==== Source passage ====
Booth Community Members Comment on Remote Switch

Professors Laura Born and Lindsey Lyman, as well as MBA candidate Nick Jaroszewicz, share their thoughts on Booth’s temporary switch to remote learning and the reasons behind it.

By Anushka Harve, News Editor

On October 24th, members of the Booth School of Business community awoke to an email from Dean Madhav V. Rajan informing them that their school would be moving to a fully remote format for two weeks. The cause, Rajan wrote, was because of a large off-campus gathering among MBA students that resulted in multiple positive tests for COVID-19.

Among these recipients was MBA candidate Nick Jaroszewicz. The email found him as he was preparing for his 8:30 am class. “I think I went back to bed for 10 minutes, like ‘Okay, well, I don't have to walk over Gleacher,’” Nick said.

Prior to the school’s temporary shift to virtual instruction, Booth was offering a limited number of its classes in-person using a ‘dual modality’ format, meaning professors and 20-25 students go physically to a lecture hall each time, but the rest of the class’s 65-70 students join via Zoom. Professors utilize AV equipment to film themselves teaching synchronously for the Zoom students. Students are placed on a three-week rotation for their ‘slot’ to join class in-person, but they can opt out of that or enter a waitlist to take spots that free up.

Professors Laura Born and Lindsey Lyman are instructors at Booth who have both hosted in-person classes this quarter. Recounting hours of COVID-19 training sessions and weeks of detailed reopening planning, both professors were disappointed by the fact that student irresponsibility interrupted the meticulously planned hybrid instruction model.

“A lot of people, not sleeping at all this summer, [tried] to get all of this worked out for the students…The amount of work that has gone into being able to open our physical doors to students is dizzying. And it's disappointing that poor choices of students that could have been avoided are making that all work for nothing. That's kind of the way it feels,” Lyman said.

Born spent an extra 10-12 hours, aside from the University-provided two-hour training session, to learn how to use the AV equipment this summer. “God knows I didn’t need to spend 12 hours learning how to do hybrid if I knew this was going to happen. It really de-motivates me to want to continue teaching in a hybrid format in the winter when you see something like this, given all that we tried to do and the lack of respect around that,” Born said.

Lyman also highlighted the difficulty of implementing the dual modality instruction model. “Dual modality is the hardest way to teach. It requires the most preparation and the most mental gymnastics while you're teaching…despite that, I chose [it], because I thought it was the right thing to do.”

Born said that it was student demand for in-person instruction that prompted Booth and its faculty members to consider dual modality in the first place. “I feel that the business school has put in an incredible amount of effort, money, time, resources, and capital…And we did it because students wanted this hybrid mode. They are the ones who said, ‘I would prefer to see my professors in person.’”
====
▶ _Explore the material_
• 1. In the article on Booth's remote switch, how many extra hours did Born spend learning the AV equipment, beyond the University's two-hour training?
• 2. Go on with the article on Booth's remote switch, starting after its last sentence.
The entries that come after the article on Booth's remote switch are separate material.
==== Extracted records ====
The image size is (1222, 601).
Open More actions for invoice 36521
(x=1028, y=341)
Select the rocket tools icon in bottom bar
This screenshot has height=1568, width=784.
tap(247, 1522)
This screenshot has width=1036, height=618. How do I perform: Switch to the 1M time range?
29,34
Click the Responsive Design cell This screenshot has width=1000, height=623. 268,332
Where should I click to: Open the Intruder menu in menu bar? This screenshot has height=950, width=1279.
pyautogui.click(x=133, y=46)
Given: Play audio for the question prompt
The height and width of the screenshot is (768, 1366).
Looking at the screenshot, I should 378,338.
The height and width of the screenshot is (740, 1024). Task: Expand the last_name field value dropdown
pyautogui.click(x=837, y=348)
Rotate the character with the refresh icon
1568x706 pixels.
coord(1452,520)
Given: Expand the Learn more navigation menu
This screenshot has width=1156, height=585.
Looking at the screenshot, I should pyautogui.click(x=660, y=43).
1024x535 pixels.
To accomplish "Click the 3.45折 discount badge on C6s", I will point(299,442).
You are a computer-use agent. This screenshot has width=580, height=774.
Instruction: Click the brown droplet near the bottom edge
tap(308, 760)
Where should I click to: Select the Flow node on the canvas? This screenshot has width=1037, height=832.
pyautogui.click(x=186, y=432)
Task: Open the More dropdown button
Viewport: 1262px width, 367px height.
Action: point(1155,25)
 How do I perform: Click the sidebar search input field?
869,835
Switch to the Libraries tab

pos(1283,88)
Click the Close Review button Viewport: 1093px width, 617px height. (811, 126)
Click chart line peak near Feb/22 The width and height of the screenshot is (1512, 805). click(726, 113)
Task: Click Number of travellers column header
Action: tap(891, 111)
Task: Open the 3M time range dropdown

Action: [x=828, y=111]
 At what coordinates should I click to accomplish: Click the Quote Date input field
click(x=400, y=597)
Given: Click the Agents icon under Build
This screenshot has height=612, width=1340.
====
▶ _Response list_
• 1. An extra 10-12 hours.

• 2.
Jaroszewicz was one such student. “Given there was an opportunity to, if nothing else, be in the room with the teacher and a few classmates, I felt that that was going to be better for me in order to actually learn the material. I felt I did not learn very well in the online mode…going in person would give me less distractions,” he said.

Jaroszewicz was initially disappointed about the situation but didn’t think it was “the end of the world” as he was already used to online work over the spring and summer. As for the off-campus gathering that prompted the switch to virtual instruction, Jaroszewicz was understanding.

“Business school is social, and there’s a component there. And I don’t begrudge my classmates for being social. I think it’s part of life, as this whole year has been just a part of life. We’re all social in our own ways. And just because somebody doesn’t choose to do it in the exact same way as me, I don’t think I have a problem with it. There’s a decent chance that there was a 0% interaction between those that go to class, and those that were partying,” Jaroszewicz said.

“It’s hard to get mad at people for coping in their own way. Again, I appreciate the school doing what they’re doing and I think that we have to take every situation as it comes, and not begrudge people because I met so many amazing people year one, and I don't think that I should think less of them for not fully conforming to exactly what I'm doing, in an unprecedented time,” Jaroszewicz continued.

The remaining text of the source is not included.